> Listed entries
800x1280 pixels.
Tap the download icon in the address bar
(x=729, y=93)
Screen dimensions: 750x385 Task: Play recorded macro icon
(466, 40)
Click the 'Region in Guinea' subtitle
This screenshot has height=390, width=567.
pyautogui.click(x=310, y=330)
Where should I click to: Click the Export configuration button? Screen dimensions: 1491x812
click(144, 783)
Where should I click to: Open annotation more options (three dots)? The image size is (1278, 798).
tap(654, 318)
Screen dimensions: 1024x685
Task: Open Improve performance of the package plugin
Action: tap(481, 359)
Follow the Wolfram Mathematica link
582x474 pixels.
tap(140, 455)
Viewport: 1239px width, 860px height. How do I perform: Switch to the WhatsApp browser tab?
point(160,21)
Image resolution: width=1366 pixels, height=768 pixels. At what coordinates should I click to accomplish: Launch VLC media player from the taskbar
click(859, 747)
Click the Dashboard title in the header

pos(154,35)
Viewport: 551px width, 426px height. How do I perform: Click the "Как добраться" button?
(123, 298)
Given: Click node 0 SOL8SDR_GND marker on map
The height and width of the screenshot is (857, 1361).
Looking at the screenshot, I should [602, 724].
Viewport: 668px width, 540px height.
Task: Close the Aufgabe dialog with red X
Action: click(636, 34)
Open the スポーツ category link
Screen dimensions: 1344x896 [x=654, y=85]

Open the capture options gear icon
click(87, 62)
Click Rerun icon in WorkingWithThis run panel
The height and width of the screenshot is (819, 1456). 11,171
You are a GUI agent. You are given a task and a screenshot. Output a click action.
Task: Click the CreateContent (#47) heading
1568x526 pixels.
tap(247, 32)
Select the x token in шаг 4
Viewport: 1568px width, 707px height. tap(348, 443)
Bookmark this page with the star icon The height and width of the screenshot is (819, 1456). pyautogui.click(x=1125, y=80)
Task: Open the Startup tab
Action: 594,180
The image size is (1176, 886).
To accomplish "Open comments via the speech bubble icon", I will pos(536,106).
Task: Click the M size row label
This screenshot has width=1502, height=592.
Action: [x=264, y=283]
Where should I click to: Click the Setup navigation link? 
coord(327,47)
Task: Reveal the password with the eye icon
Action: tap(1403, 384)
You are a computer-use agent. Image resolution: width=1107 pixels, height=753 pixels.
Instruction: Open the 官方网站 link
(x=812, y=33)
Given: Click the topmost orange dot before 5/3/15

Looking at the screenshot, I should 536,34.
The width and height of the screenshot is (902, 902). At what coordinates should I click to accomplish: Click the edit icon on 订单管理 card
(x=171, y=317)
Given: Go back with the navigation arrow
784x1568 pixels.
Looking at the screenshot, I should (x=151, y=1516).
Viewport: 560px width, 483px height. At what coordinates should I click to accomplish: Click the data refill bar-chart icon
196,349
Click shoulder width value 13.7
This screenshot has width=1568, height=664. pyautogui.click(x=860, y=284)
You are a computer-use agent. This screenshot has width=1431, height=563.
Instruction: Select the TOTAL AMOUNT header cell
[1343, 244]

> Exercise description
Copy out, in full, each line of the items above that contains the string "header", matching only where the capitalization is the same.

> Response to the task
Click the Dashboard title in the header
Instruction: Select the TOTAL AMOUNT header cell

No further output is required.